EMEA News
ECSA Seeks EU Law Requiring Bunker Suppliers to Sell Zero-Carbon Fuels
Industry body the European Community Shipowners' Associations (ECSA) has recommended that the EU makes it mandatory for bunker suppliers to sell zero-carbon fuels as it starts to charge the shipping industry for its carbon emissions.
The European Union is seeking to add shipping to its emissions trading system, making the industry pay for its carbon emissions as an incentive towards reducing them. In a statement on its website on Monday the ECSA said the money raised through a market-based measure (MBM) along these lines should be used to make zero-carbon fuels cheaper for shipping, and that fuel suppliers should be required to make these products available.
The EU should "establish a fund under an MBM and use the revenues to finance R&D projects and to bridge the price gap between new and conventional fuels," the ECSA said.
"At the same time, incentivise and require fuel suppliers to include a certain percentage of low- and zero carbon fuels in their offering by introducing sub-targets and a higher multiplier for low- and zero-carbon fuels under the Renewable Energy Directive."
A legal requirement to sell a certain percentage of zero-carbon fuels would be a heavy regulatory burden for the bunker industry.
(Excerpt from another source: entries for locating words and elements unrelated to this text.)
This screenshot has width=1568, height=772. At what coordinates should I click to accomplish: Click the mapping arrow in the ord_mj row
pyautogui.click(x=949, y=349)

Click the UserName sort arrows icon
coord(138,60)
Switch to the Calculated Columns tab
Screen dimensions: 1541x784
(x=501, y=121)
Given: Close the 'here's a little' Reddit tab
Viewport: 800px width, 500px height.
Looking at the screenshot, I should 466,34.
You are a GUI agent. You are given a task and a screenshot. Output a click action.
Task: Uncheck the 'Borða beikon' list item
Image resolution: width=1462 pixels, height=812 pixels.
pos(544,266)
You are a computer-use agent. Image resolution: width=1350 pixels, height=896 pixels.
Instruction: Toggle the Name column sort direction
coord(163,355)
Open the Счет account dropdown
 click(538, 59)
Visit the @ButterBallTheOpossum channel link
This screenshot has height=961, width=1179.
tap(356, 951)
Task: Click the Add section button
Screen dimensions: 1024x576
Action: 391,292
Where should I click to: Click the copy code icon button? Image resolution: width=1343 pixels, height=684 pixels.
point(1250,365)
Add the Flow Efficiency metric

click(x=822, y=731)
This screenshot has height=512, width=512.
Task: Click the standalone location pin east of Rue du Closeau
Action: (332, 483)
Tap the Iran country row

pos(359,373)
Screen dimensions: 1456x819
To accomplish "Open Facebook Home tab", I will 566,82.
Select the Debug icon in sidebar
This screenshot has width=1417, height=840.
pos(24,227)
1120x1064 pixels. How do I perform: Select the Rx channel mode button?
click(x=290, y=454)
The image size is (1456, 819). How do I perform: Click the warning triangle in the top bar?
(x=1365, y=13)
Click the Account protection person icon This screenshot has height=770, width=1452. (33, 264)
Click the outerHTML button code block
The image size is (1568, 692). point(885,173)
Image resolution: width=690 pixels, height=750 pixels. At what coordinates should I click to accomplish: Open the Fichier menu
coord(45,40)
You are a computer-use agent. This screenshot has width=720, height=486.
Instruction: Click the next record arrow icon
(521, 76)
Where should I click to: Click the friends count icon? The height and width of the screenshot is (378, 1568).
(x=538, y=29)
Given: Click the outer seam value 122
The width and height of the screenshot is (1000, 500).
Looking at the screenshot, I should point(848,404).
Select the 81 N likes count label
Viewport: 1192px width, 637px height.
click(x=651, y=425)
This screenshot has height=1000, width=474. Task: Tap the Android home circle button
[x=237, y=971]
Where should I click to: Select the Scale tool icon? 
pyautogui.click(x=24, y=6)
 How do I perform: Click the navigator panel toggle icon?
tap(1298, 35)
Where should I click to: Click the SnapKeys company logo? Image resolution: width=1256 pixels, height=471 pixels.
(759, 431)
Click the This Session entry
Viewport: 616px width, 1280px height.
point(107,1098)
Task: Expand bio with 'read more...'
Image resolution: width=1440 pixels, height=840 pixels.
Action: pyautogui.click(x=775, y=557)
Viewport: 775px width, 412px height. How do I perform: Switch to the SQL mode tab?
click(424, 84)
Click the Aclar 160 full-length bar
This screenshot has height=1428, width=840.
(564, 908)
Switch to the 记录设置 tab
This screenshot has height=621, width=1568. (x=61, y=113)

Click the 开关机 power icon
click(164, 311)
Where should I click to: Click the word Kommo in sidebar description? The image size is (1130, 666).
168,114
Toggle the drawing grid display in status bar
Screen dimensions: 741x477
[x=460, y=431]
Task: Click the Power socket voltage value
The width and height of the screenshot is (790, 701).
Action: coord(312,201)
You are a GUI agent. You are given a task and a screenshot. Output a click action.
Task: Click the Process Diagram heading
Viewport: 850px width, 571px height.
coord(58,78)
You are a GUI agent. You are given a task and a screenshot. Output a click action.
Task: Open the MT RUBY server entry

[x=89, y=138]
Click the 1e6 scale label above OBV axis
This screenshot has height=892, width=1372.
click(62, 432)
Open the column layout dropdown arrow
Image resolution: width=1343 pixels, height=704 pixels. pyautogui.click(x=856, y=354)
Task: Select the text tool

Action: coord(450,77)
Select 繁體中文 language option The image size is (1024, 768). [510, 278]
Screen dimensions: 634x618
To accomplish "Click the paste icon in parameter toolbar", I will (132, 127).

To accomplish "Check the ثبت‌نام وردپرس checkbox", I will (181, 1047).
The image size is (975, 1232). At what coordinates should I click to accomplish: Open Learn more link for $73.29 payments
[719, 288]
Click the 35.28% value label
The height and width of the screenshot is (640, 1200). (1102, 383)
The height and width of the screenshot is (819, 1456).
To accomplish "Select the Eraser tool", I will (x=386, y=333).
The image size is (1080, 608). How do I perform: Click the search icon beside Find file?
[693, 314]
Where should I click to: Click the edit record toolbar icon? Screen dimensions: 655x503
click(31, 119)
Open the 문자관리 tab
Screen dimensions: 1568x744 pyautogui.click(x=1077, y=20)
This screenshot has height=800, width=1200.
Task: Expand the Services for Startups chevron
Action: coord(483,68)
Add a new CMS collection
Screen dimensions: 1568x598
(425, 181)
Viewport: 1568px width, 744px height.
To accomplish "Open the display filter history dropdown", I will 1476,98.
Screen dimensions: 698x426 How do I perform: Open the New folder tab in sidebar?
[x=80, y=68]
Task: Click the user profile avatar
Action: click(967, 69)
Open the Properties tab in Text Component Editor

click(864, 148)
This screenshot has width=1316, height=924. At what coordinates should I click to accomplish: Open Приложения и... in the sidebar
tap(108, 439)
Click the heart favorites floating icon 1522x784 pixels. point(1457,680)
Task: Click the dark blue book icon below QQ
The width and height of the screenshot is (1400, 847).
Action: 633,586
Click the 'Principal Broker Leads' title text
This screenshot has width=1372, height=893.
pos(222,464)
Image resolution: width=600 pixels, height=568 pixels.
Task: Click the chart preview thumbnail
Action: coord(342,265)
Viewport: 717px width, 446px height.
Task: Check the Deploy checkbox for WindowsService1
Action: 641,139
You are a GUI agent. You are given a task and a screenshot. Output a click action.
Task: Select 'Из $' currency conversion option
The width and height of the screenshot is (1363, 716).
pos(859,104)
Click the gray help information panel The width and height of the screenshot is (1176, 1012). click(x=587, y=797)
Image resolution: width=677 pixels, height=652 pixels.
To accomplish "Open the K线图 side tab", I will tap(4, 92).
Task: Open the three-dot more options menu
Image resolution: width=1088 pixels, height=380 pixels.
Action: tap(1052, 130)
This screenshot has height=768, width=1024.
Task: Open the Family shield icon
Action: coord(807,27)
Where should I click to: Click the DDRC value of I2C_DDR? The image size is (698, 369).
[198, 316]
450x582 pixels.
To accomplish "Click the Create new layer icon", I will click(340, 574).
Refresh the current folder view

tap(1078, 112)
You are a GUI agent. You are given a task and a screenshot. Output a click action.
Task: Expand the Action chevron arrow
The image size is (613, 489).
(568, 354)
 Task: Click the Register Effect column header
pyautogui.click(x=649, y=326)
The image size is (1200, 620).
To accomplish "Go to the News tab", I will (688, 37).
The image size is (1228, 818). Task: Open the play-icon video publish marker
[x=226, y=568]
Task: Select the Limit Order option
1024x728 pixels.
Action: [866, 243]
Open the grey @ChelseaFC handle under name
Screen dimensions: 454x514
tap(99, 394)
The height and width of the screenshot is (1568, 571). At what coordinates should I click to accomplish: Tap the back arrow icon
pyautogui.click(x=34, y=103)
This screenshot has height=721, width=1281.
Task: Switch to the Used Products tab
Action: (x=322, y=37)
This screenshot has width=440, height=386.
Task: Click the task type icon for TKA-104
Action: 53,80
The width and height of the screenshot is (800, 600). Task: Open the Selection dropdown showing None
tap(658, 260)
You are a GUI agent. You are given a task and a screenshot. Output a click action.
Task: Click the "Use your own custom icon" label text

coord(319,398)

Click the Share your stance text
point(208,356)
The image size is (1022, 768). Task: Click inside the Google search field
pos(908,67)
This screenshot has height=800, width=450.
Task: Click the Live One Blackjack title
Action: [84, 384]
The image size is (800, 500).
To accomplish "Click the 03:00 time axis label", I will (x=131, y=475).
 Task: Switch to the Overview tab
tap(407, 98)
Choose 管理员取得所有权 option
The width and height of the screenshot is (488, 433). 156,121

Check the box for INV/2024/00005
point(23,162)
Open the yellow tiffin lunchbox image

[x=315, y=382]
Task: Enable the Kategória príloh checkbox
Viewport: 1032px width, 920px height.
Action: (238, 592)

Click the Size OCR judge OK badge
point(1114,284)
Physical suppliers across Europe would need to make significant investments to build the necessary infrastructure to deliver the new fuels, with no guarantee of returns on those investments until demand for them starts to appear at ports across the region.
Incentives to sell these fuels would be much easier to cope with, allowing those suppliers that are ready to start diversifying into alternative fuels the financial space to do so.
"Introducing the right incentives and requirements for fuel suppliers in order to make low- and zero-carbon fuels for shipping available in the market is a prerequisite for the decarbonisation of the sector," Martin Dorsman, secretary general of the ECSA, said in the statement.
"As with the uptake of all new fuels, the chicken-and-egg dilemma can only be addressed by the introduction of appropriate requirements for fuel suppliers.
"A fund under an MBM could support the uptake of these fuels."